Prototype: Science to Art, and Vice Versa

Matthew McCrory, on the other hand, uses art to benefit science. A former lighting artist at DreamWorks Animation, he now uses his skills at the Center for Advanced Molecular Imaging at Northwestern University to help researchers in Chicago see their work in 3-D.

Ms. Miebach and Mr. McCrory may appear to be engaged in very different pursuits, but their goal is the same: to promote understanding by finding new ways of seeing the world. They’ve never met, but both are invested in the idea that better visualization leads to better thinking.
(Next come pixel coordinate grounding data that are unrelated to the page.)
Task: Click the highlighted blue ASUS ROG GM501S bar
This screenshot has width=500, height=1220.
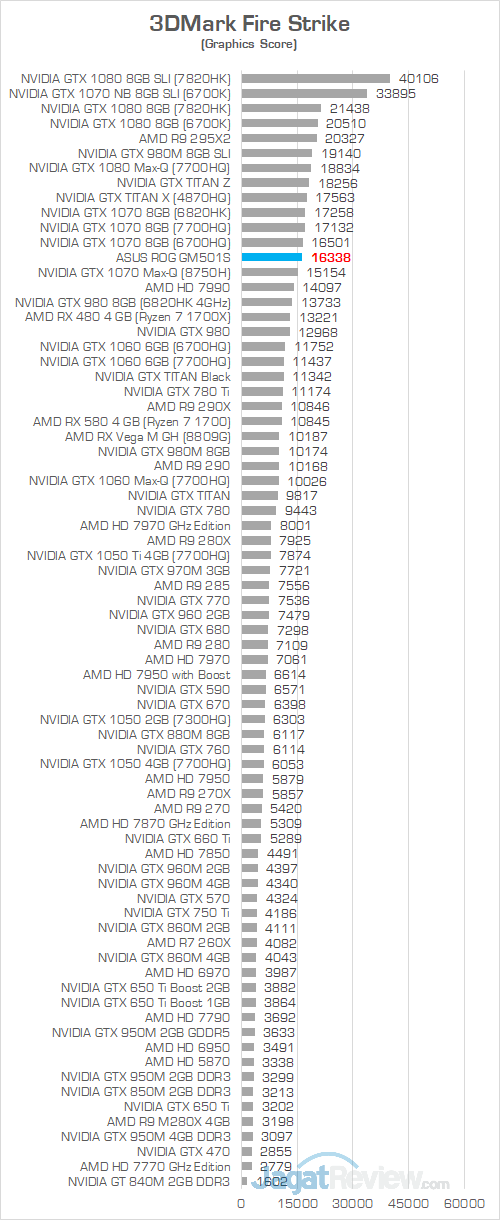Action: coord(271,257)
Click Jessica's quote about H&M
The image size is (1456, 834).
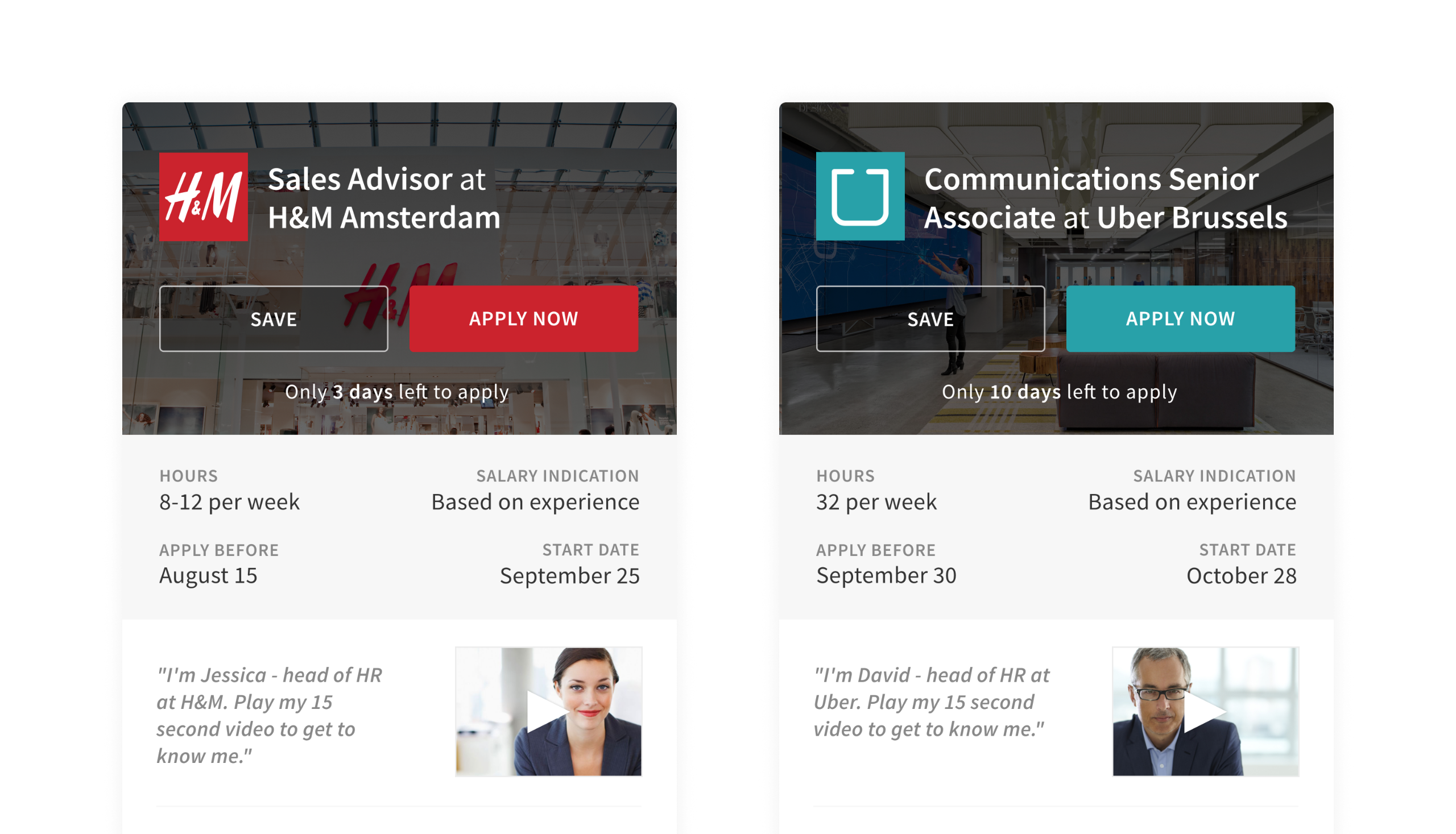(270, 715)
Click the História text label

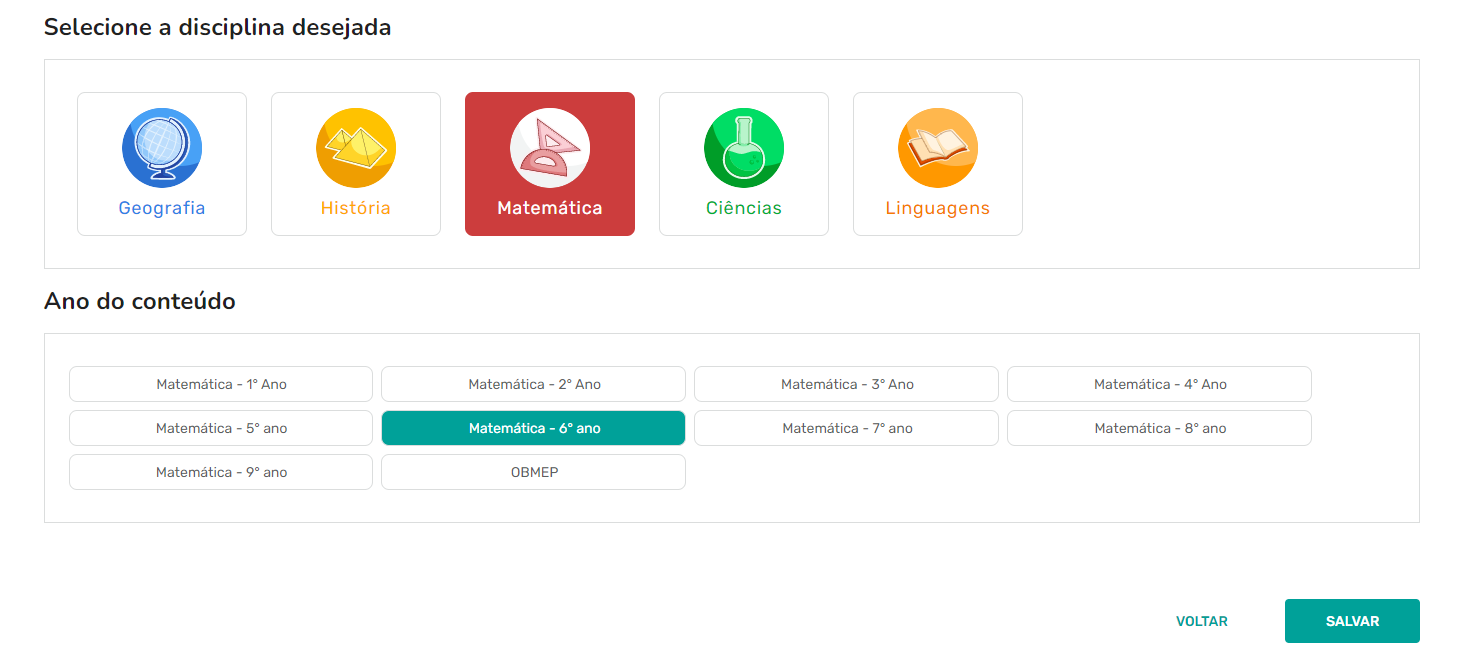[356, 209]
“You make discoveries much quicker when you have a different way of viewing your data,” says Mr. McCrory, whose official title is lead visualization engineer. “And your brain doesn’t have to work as hard to try to figure out what things are really like.”

Both have been in the news of late. In March, Northwestern unveiled what it calls a classroom unlike any other: a room that Mr. McCrory designed and outfitted with 46-inch televisions — 25 of them, stacked five by five — that operate as a huge, high-resolution canvas upon which atoms, proteins and even whole animals can be displayed in all their three-dimensional glory.
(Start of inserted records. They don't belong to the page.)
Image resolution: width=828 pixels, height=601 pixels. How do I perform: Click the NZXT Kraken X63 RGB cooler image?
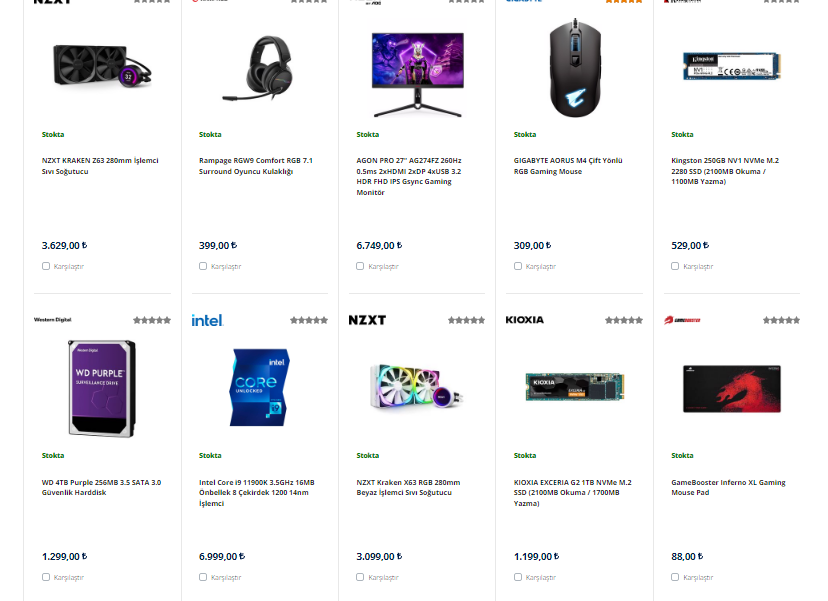coord(417,387)
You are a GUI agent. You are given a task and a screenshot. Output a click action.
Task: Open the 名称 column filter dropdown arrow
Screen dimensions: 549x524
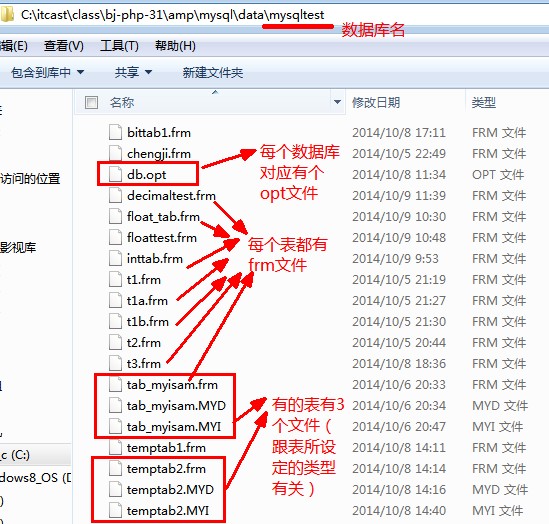click(338, 102)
For her part, Ms. Miebach was named one of 20 fellows who will participate in the annual TEDGlobal conference, which promotes the convergence of technology, entertainment and design.

Before she headed to Edinburgh, where this year’s conference convenes on Monday, she spent some time with me on the phone describing her work. She said her sculptures, while representations of meticulously gathered data, seek less to teach viewers explicitly about science than to make them think about how they think.

“The purpose of these pieces is not a didactic one: to explain a specific act of weather or climate change,” she says. “It really is to reveal the beauty of complexity. The work addresses broader questions than the numbers I’m translating. It forces the viewer to think about the visual vocabulary they associate with science versus art.”

That phrase “science versus art” could be an accurate summary of Mr. McCrory’s work, too. While getting his bachelor’s degree in computer science (and for some time after he graduated), he was a researcher at Argonne National Laboratory, doing software development and design for visualization devices. Then he spent a year as a lighting technical director at DreamWorks, working on the movie “Shark Tale.” Then he toggled back again, working at the University of Chicago on visualizing of CAT scans and M.R.I.’s for surgeons. Then he returned to DreamWorks for a few more years, working on “Flushed Away” and “Kung Fu Panda.”

With each job change, he kept returning to a single frustration: “the trailing gap between what was coming out of Hollywood visually and what was coming out of the scientific realm.”

“The scientists at Northwestern do physics, chemistry and biology really well, but they generally don’t have a clue when it comes to making good-looking images,” he said. “A lot was getting lost in translation.”

So when he had a chance to join the university’s information technology wing to try to correct that problem, he jumped at it.

His first assignment was in the astronomy department, visualizing the evolution of binary star systems. Then he reconnected with one of the professors who’d helped recruit him, Thomas J. Meade, who was in the midst of designing the Center for Advanced Molecular Imaging, with the goal of having biologists, chemists, engineers and theoreticians work together. Mr. McCrory’s dream of creating a 3-D display for scientific data fit directly into Dr. Meade’s vision.

“I said: ‘I don’t care what it costs. We’ve got to do this,’ ” Dr. Meade said of that $350,000 project. He hasn’t been disappointed. “If we put glasses on you and display a rabbit brain on the screens,” he said, “you’re no longer looking at it, you’re walking around in it.”